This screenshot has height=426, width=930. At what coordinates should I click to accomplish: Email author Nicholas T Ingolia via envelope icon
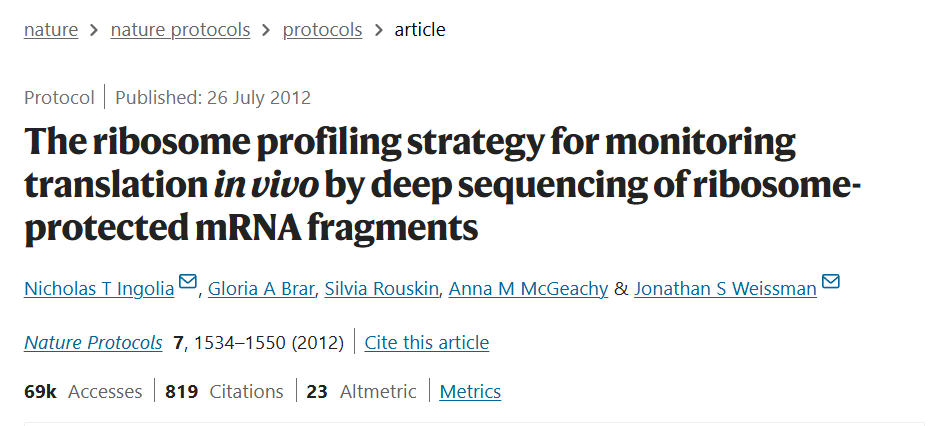(x=188, y=285)
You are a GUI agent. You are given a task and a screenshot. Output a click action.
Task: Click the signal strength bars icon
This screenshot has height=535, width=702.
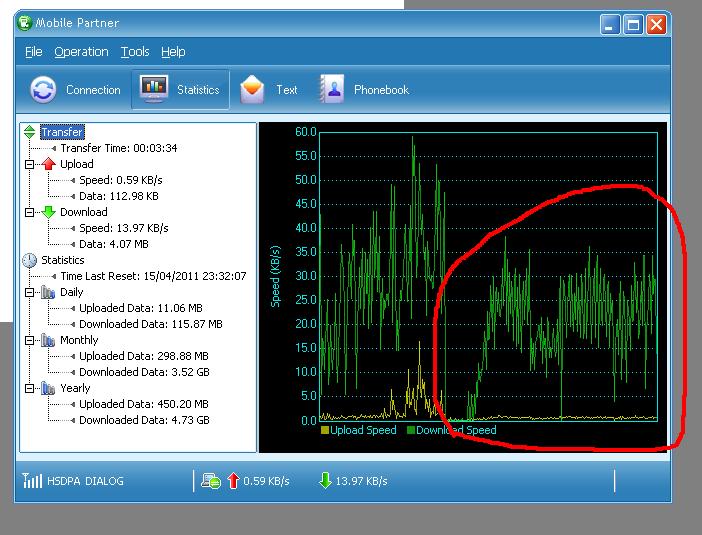tap(32, 481)

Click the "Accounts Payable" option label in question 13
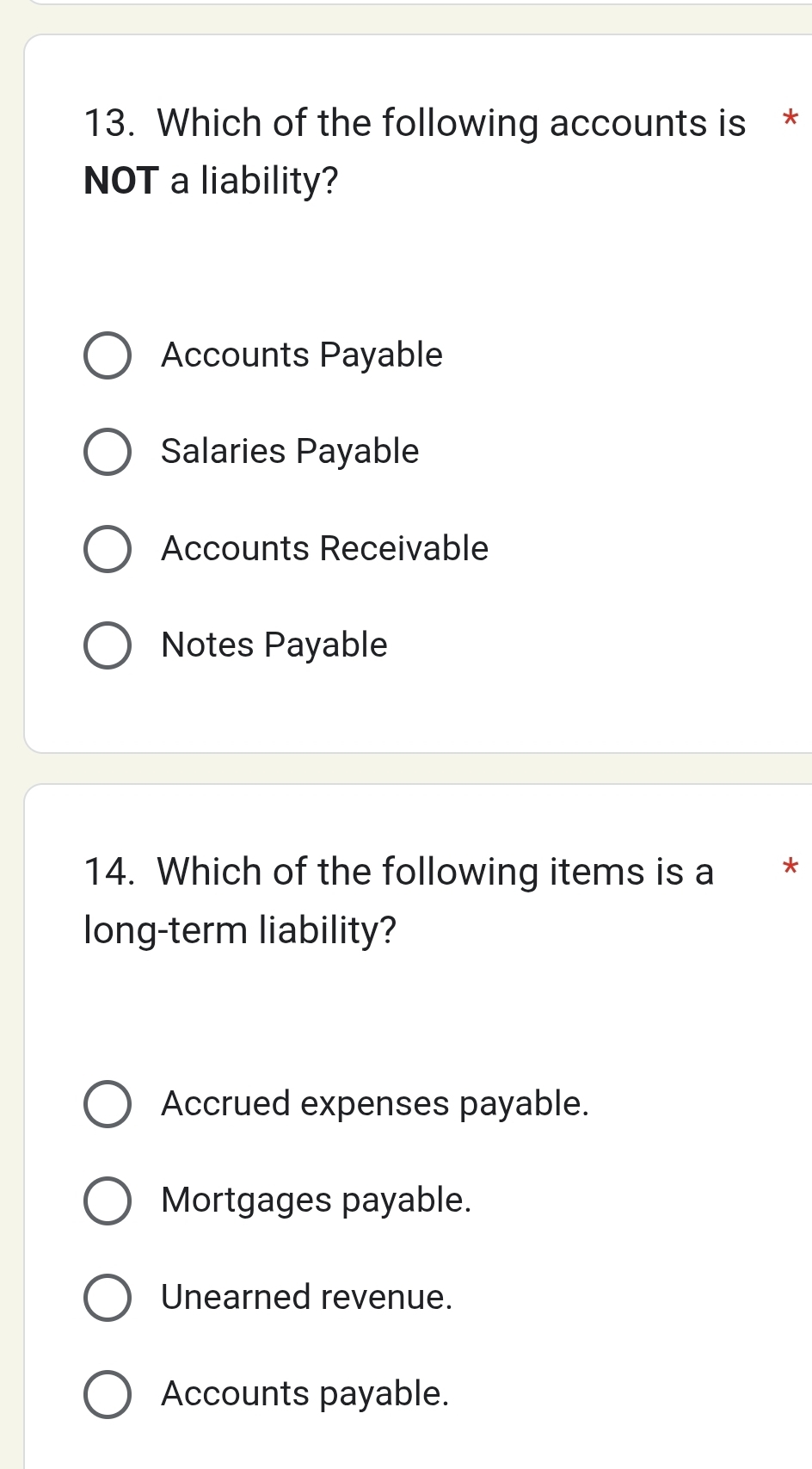pos(302,355)
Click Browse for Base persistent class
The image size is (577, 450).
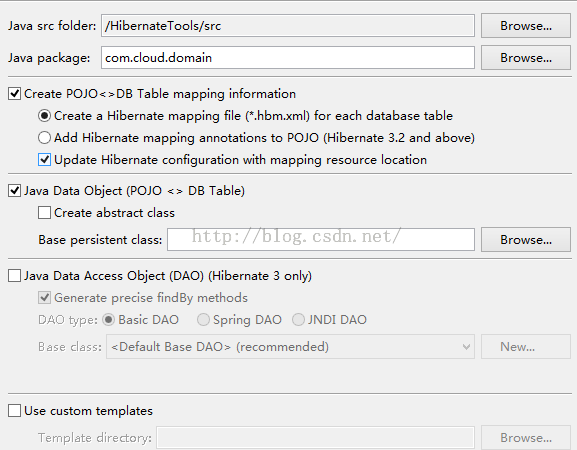525,240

• • •

Repeat the entries above exactly and skip the images.

This screenshot has height=426, width=930. At what coordinates should I click to accomplish: Email author Nicholas T Ingolia via envelope icon
(x=188, y=285)
You are a GUI agent. You are given a task and a screenshot. Output a click action.
Task: Click the signal strength bars icon
This screenshot has height=535, width=702.
tap(32, 481)

Click the "Accounts Payable" option label in question 13
pos(302,355)
Click Browse for Base persistent class
The image size is (577, 450).
525,240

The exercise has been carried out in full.